_Problem to solve_: For the listing below, print exactly the lines from the line with "The height and width of the screenshot is (463, 768)." to the line with "Select the Hyundai Creta I model name", both included, and nothing beyond them.

_Data to use_:
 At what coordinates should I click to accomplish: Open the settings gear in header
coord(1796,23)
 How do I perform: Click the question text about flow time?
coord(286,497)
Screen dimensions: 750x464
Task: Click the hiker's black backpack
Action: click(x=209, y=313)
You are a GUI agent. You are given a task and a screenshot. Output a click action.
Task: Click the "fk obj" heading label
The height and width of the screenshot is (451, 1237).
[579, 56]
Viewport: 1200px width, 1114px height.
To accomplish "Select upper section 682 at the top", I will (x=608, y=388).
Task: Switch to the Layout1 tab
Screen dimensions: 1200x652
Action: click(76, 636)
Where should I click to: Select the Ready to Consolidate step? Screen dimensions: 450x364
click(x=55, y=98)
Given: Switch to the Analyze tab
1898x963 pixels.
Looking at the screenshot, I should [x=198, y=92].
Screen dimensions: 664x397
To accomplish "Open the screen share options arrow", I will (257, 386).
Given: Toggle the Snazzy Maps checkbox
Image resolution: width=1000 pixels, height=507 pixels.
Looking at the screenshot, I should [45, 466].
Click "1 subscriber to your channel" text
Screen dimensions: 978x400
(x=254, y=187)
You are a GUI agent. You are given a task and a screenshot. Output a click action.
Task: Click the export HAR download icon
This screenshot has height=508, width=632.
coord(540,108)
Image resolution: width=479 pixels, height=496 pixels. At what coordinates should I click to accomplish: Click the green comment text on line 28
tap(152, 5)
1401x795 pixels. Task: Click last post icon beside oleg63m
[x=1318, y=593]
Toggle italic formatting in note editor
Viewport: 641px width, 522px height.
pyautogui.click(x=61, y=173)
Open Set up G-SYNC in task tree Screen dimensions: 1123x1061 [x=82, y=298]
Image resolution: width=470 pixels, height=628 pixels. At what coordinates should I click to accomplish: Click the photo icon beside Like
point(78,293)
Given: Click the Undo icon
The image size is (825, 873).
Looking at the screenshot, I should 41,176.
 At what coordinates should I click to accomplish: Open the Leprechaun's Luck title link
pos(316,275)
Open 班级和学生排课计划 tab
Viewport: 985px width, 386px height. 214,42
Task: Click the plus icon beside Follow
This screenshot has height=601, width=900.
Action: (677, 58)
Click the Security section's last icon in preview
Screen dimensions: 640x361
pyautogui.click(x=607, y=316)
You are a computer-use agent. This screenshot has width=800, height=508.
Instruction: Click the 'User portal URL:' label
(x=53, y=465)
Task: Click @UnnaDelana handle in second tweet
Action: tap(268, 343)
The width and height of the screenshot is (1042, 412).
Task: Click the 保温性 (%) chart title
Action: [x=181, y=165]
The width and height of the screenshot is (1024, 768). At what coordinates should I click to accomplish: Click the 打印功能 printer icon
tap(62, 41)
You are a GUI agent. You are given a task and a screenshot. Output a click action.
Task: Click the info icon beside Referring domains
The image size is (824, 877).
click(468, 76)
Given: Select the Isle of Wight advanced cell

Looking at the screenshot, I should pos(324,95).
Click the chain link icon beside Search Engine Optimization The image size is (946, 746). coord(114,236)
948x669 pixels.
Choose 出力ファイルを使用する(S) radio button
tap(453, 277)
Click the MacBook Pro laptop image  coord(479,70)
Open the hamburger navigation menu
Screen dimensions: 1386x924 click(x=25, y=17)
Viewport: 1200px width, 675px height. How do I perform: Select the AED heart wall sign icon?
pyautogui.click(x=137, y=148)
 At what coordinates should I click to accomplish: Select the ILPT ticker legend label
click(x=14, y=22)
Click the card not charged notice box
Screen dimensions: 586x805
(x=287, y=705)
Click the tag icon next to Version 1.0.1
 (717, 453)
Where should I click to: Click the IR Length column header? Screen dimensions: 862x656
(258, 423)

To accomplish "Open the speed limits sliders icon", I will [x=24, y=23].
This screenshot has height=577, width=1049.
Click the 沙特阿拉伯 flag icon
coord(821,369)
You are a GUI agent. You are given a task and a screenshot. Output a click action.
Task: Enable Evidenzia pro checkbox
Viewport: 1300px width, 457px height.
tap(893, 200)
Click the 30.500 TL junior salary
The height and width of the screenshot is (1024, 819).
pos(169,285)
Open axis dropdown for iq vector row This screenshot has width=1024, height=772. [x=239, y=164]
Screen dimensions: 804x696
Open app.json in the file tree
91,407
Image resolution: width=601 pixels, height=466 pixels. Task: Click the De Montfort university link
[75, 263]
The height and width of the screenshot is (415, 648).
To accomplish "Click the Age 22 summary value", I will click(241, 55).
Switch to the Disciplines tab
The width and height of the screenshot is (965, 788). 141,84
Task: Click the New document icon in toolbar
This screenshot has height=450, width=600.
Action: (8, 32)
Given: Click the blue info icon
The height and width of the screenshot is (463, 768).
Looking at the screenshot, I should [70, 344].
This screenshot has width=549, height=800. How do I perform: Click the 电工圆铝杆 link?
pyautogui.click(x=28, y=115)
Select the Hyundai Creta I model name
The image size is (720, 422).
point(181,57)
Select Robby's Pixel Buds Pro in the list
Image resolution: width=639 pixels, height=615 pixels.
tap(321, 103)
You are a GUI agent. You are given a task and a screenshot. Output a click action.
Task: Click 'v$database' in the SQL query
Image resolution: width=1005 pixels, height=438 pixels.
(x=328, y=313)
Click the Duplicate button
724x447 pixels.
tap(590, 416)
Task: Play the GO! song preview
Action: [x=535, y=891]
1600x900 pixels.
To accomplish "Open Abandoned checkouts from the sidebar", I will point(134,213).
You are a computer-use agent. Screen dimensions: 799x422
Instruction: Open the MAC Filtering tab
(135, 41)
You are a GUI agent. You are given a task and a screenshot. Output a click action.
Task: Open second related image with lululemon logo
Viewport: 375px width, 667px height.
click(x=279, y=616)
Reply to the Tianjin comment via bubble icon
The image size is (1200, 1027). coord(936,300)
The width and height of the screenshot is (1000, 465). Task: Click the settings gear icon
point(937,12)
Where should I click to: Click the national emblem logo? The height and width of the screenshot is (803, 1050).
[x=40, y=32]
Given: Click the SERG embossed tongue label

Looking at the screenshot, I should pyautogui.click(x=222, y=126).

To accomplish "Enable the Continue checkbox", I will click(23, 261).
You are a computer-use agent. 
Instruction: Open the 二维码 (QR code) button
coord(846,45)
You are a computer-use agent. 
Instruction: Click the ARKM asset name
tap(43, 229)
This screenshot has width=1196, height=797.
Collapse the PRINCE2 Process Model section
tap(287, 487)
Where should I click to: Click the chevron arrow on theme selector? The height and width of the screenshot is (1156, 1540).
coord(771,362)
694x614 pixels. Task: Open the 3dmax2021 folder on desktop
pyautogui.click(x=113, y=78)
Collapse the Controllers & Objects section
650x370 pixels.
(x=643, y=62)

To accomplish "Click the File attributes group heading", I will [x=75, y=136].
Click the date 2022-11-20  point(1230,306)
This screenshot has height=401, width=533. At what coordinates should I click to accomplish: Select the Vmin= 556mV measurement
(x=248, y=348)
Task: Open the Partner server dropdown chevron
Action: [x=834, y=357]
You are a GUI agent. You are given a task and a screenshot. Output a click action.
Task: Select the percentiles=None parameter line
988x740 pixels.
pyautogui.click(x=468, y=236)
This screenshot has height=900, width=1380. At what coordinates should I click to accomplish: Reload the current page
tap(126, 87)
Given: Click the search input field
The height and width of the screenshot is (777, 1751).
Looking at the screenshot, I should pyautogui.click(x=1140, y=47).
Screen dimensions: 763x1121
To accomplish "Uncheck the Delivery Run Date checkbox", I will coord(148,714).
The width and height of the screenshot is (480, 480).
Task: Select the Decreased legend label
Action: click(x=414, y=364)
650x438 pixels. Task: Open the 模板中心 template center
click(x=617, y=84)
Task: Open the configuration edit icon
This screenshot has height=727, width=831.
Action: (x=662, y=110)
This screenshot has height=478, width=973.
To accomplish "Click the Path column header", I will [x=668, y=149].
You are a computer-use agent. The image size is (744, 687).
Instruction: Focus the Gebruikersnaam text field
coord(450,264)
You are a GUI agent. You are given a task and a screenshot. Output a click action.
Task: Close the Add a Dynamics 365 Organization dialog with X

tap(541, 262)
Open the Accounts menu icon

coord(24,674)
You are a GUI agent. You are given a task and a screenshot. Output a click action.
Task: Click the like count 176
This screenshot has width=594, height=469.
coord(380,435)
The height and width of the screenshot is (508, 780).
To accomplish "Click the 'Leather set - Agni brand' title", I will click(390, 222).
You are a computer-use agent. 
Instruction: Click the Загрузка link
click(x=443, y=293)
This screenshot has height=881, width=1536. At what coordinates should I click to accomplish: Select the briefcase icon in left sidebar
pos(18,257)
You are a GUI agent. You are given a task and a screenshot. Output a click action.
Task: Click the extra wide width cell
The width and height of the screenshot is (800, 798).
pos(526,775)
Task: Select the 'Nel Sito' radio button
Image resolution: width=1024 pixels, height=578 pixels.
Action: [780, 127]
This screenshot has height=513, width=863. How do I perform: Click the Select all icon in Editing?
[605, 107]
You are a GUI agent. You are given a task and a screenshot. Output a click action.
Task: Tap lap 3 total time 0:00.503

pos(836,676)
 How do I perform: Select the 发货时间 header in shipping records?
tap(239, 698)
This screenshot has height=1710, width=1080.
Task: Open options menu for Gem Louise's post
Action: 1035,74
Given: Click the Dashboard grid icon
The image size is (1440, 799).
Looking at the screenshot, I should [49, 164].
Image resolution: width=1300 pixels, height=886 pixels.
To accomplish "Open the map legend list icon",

_Answer to this task_:
The height and width of the screenshot is (463, 768).
Looking at the screenshot, I should [70, 344].
This screenshot has width=549, height=800. How do I perform: Click the 电工圆铝杆 link?
pyautogui.click(x=28, y=115)
Select the Hyundai Creta I model name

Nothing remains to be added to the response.